• U.S.

Nation: Basic Bud

3 minute read
TIME

If the corn gets as high as an elephant’s eye, Oklahomans can thank their Senate candidates: Republican Charles (“Bud”) Wilkinson, 48, and Democrat Fred Harris, 33.

Minnesota-born Bud Wilkinson is the former (1947-64) University of Oklahoma football coach whose teams racked up one of the most spectacular records in modern history (145 victories in 178 games). He also served for a time as President Kennedy’s top adviser on national physical fitness. Fred Harris is a Cotton County farm boy with a Phi Beta Kappa key and a law degree from the U. of O. He does not have Wilkinson’s glamor, but, at his present tender age, he has already served eight years in the state senate.
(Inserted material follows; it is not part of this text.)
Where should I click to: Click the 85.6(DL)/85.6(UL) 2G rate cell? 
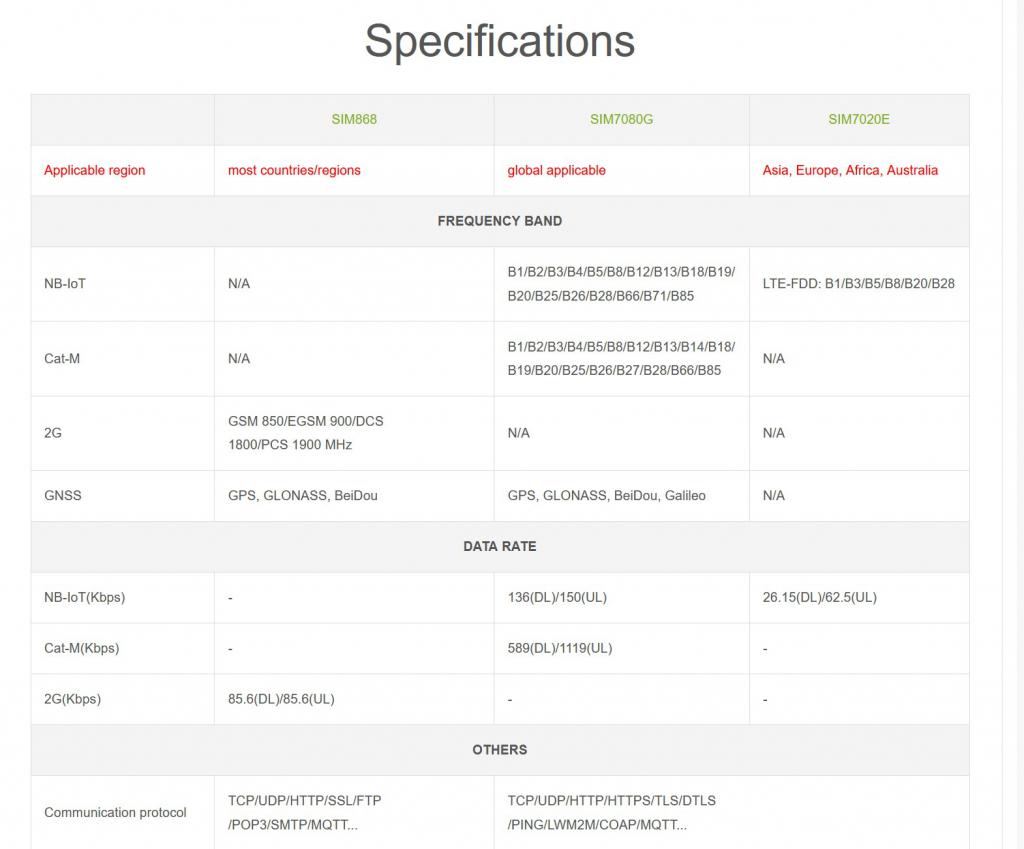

Playing the Game. Wilkinson is handsome, clean-living, hardworking. Long before he decided to run for public office, he was personally known in almost every community in the state with a high school large enough to accommodate the lean, quick youngsters that Bud loved to recruit for his Sooner squad. Wilkinson’s pitch to the voters has a simple, conservative consistency that has been characterized as “Basic Bud.” “We must,” says Bud, “reaffirm our faith in the diffusion of government responsibility and the diffusion of powers.” He supports the 27½% oil-depletion allowance, so important to oil-rich Oklahoma, has reservations about the Civil Rights Act, opposes federal aid to education, favors minimal federal controls in agriculture. To the argument that a success on the gridiron might not suffice for achievement in the U.S. Senate, Wilkinson says: “Lyndon Johnson was a schoolteacher, Hubert Humphrey a pharmacist. I think a football coach can play that game. As athletic director at Oklahoma University I managed a budget of $1.6 million.”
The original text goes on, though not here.